> Enunciados das tarefas:
a - Responda com base no texto sobre o PCdoB em Olinda:
(i) Desde quando o PCdoB desenvolve o modelo de gestão em Olinda?
(ii) Quantos vereadores o PCdoB elegeu em Pernambuco em 2004?
(iii) Quantos votos o PCdoB conquistou sozinho em Olinda na eleição do ano passado?
b - Transcreva o trecho do texto sobre o PCdoB em Olinda que vai de "A partir desse" até "tínhamos apenas Olinda.", incluindo este último.

> Trecho selecionado:
A experiência do PcdoB no governo de Olinda
Olinda é uma cidade com forte tradição cultural e de lutas libertárias. Nesse terreno fértil para mudanças desde janeiro de 2001 desenvolvemos um modelo de gestão em que se busca estimular a participação popular, o debate de idéias, a relação direta do governo com o povo e a elevação do nível de consciência política e social da população. Uma gestão comprometida com o desenvolvimento e o progresso, a universalização das políticas de garantias de direitos e a transparência administrativa, articulada e participante na luta nacional para fazer vingar no Brasil um novo projeto de desenvolvimento econômico e social, que supere o neoliberalismo e nos aproxime do socialismo. Tudo isso, aliado à forte convicção de que é preciso governar incorporando amplas forças políticas e sociais e a cultura local; convicção essa que perseguimos com muita determinação.
Para isso, o PCdoB tem envidado esforços no sentido de desenvolver políticas de frente ampla que nos levem a um acúmulo de forças cada vez maior, o que já pode ser percebido hoje, não só em Olinda, mas em todo o estado de Pernambuco. Essa trajetória teve início com a vitória eleitoral de 2000, quando o PCdoB conquistou a Prefeitura de Olinda, a vice-prefeitura do Recife – com a eleição de Luciano Siqueira – e elegeu um vereador no Recife.
A partir desse êxito, dessa vitória, passamos a conquistar outros espaços concretos na política pernambucana, um avanço significativo para o partido que antes contava com apenas uma deputada estadual. Na eleição seguinte, em 2002, o PCdoB elegeu Renildo Calheiros, candidato a deputado federal mais votado de Olinda, e reelegeu Nelson Pereira, deputado estadual, vindo do PT para nosso partido. Agora, em 2004, esse êxito consolidou-se quando, em Pernambuco, nos reelegemos em Olinda, elegemos 23 vereadores e passamos a administrar mais três cidades, enquanto, até então, tínhamos apenas Olinda.
Também realizamos avanços importantes no que se refere à correlação de forças na Câmara Municipal, garantindo ainda mais a governabilidade. Em 2005 passamos a contar com nove dos 16 vereadores eleitos, graças as nossas coligações, tornando a situação atual muito diferente. Hoje, em Olinda, o PCdoB é o maior partido do município e, na eleição do ano passado, conquistou, sozinho, 30 mil votos. Elegemos três dos 16 vereadores que nos dão sustentação na Câmara, a bancada do PCdoB; os comunistas participam ativamente do movimento popular da cidade e têm papel importante no município em todos os aspectos da vida social e cultural. Todavia em nenhum momento buscamos impor qualquer tipo de hegemonismo.
Além de ampliar nosso leque de forças e aumentar nossa influência no município e no estado, também superamos preconceitos. E isso foi muito importante. A campanha de 2000, por exemplo, foi marcada por um anticomunismo muito ferrenho, que relacionava o comunismo ao terror, ao medo. Outro aspecto desse preconceito se referia a nossa capacidade administrativa, a nossa capacidade de gerir o poder local, o governo. E nós quebramos esses preconceitos. Um exemplo de que o nosso partido consegue ter êxito administrativo é o fato de, após quatro anos, continuarmos governando uma cidade tão difícil como Olinda. Essa é uma grande vitória, que consolida a superação de preconceitos em relação à possibilidade, à capacidade de um partido comunista governar uma cidade, ou até mesmo o país.

> Material reunido:
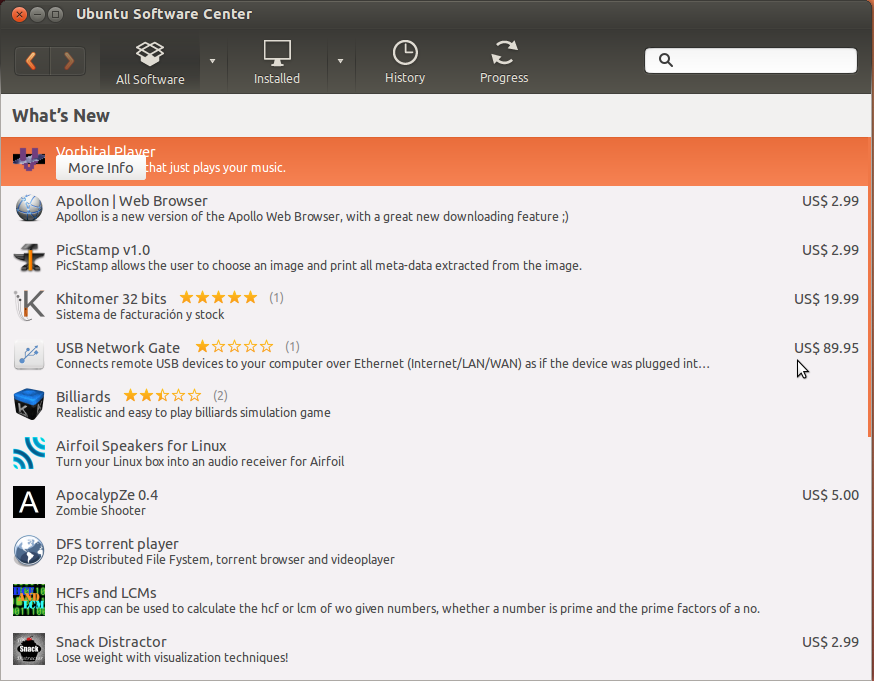The image size is (874, 681).
Task: Switch to the History view
Action: point(405,60)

> Resolução das tarefas:
a -
(i) Desde janeiro de 2001.
(ii) 23 vereadores.
(iii) 30 mil votos.

b -
A partir desse êxito, dessa vitória, passamos a conquistar outros espaços concretos na política pernambucana, um avanço significativo para o partido que antes contava com apenas uma deputada estadual. Na eleição seguinte, em 2002, o PCdoB elegeu Renildo Calheiros, candidato a deputado federal mais votado de Olinda, e reelegeu Nelson Pereira, deputado estadual, vindo do PT para nosso partido. Agora, em 2004, esse êxito consolidou-se quando, em Pernambuco, nos reelegemos em Olinda, elegemos 23 vereadores e passamos a administrar mais três cidades, enquanto, até então, tínhamos apenas Olinda.